# Diff EQ

1. Sep 17, 2006

### Warr

I took an ODE course last year, but I seem to have forgotten some stuff. I need to solve this equation:

$$\frac{d^2u}{dt^2} + {\omega}^2u = f_osin({\mu}t)$$

with the boundry conditions:

u(0) = 0, du/dt(0) = 0

When I tried to solve the homogenenous equation first, I got

$$u_g(t)=c_1e^{i{\omega}t}+c_2e^{-i{\omega}t}$$

I then differentiated and set up the system with the two boundy conditions...but I got c1+c2=0 and c1-c2=0...c1=c2=0.

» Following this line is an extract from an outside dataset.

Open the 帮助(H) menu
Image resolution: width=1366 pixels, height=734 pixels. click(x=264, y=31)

This seems wrong. Any help would be appreciated

2. Sep 17, 2006

### AKG

I think those might be called initial conditions, not boundary conditions, not that it matters. Anyways, you need to find a particular solution, add it to your ug, then find the ci by looking at the initial conditions.

3. Sep 17, 2006

### Warr

Here is what I did now:

let the particular solution be of the form $$u_p=Asin({\mu}t})$$

differentiated twices gives $$u_p''=-A{\mu}^2sin({\mu}t})$$

so now from my origional diff eq I get

$$A({\omega}^2-{\mu}^2)sin({\mu}t)=f_osin({\mu}t)$$

hence

$$A = \frac{f_o}{{\omega}^2-{\mu}^2}$$

and therefore

$$u_p=\frac{f_o}{{\omega}^2-{\mu}^2}sin({\mu}t})$$

so now the general solution is

$$u=c_1e^{i{\omega}t}+c_2e^{-i{\omega}t}+\frac{f_o}{{\omega}^2-{\mu}^2}sin({\mu}t})$$

plugging in the initial conditions from the first post, I got

$$c_1=\frac{{\mu}f_o}{2({\mu}^2-{\omega}^2)}$$

$$c_2=-\frac{{\mu}f_o}{2({\mu}^2-{\omega}^2)}$$

and therefore the entire solution to be

$$u=\frac{{\mu}f_o}{2({\mu}^2-{\omega}^2)}e^{i{\omega}t}-\frac{{\mu}f_o}{2({\mu}^2-{\omega}^2)}e^{-i{\omega}t}+\frac{f_o}{{\omega}^2-{\mu}^2}sin({\mu}t})$$

Last edited: Sep 17, 2006
4. Sep 17, 2006

### AKG

I think you're missing a factor of $i\omega$ in the denominators of c1 and c2.

5. Sep 18, 2006

### Warr

You are right. Also, is it right to say that the solution exists as long as $$|\mu| {\neq} |\omega|$$ (assuming that they are both real)?

Thanks for the help!

Last edited: Sep 18, 2006
6. Sep 18, 2006

### HallsofIvy

If you are going to use $sin(\mu t)$ as you particular solution, why not use $sin(\omega t)$ and $cos(\omega t)$ in the general solution?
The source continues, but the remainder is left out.